#### Your instructions:
Reproduce the article on community foundations in South Africa word for word, in full.

August 21, 2012; Source: Mott Foundation News

A recent essay by the Mott Foundation examines the impact that community foundations in South Africa are having as leaders of grassroots social change. The essay focuses on the Cape Town-based Community Development Foundation Western Cape (CDF WCape), a community foundation that launched in 2007 and has since spun-off two newer grantmaking affiliates within the country. Jenny Hodgson, executive director of Johannesburg-based Global Fund for Community Foundations, has described CDF WCape as “a field leader in the country, the continent and globally.” As one of seven community foundations in the country, CDF W Cape has already gained recognition for the active role it has taken in assisting grassroots groups to assess community needs and the assets that funders and NGOs have to respond to them.

Like many in the philanthropic field, Beulah Fredericks, executive director of CDF WCape, stepped into her role as community foundation leader after leading an NGO. According to the essay, Fredericks’ vantage point as an NGO leader of a preschool enabled her to see a gap between the province’s rich and poor. Her community-based work also heightened her awareness to concerns that extended beyond the education field. For example, she “saw firsthand the interconnectedness between social issues such as inadequate systems for health care, housing, education, and water and sanitation.” According to Hodgson, this “holistic” approach to grantmaking is a typical feature of newer community foundations. In this way, she explains, community foundations like CDF WCape “have the potential both to serve as stewards of the community’s resources and, in the long term, to offer locally funded alternatives to typical, externally funded NGOs.”

#### Given information:
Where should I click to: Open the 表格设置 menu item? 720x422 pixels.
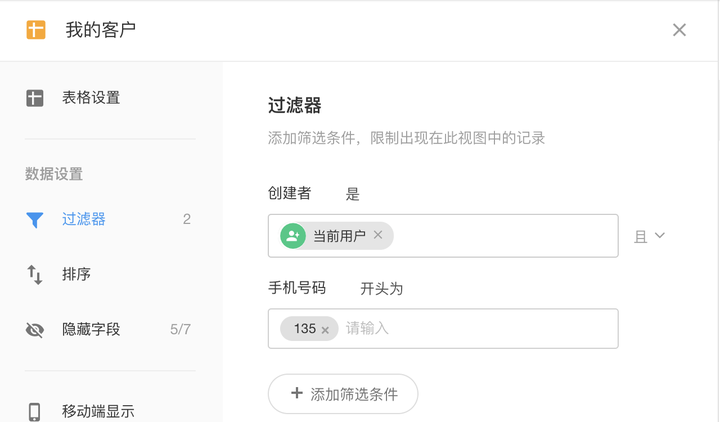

#### Output below:
August 21, 2012; Source: Mott Foundation News

A recent essay by the Mott Foundation examines the impact that community foundations in South Africa are having as leaders of grassroots social change. The essay focuses on the Cape Town-based Community Development Foundation Western Cape (CDF WCape), a community foundation that launched in 2007 and has since spun-off two newer grantmaking affiliates within the country. Jenny Hodgson, executive director of Johannesburg-based Global Fund for Community Foundations, has described CDF WCape as “a field leader in the country, the continent and globally.” As one of seven community foundations in the country, CDF W Cape has already gained recognition for the active role it has taken in assisting grassroots groups to assess community needs and the assets that funders and NGOs have to respond to them.

Like many in the philanthropic field, Beulah Fredericks, executive director of CDF WCape, stepped into her role as community foundation leader after leading an NGO. According to the essay, Fredericks’ vantage point as an NGO leader of a preschool enabled her to see a gap between the province’s rich and poor. Her community-based work also heightened her awareness to concerns that extended beyond the education field. For example, she “saw firsthand the interconnectedness between social issues such as inadequate systems for health care, housing, education, and water and sanitation.” According to Hodgson, this “holistic” approach to grantmaking is a typical feature of newer community foundations. In this way, she explains, community foundations like CDF WCape “have the potential both to serve as stewards of the community’s resources and, in the long term, to offer locally funded alternatives to typical, externally funded NGOs.”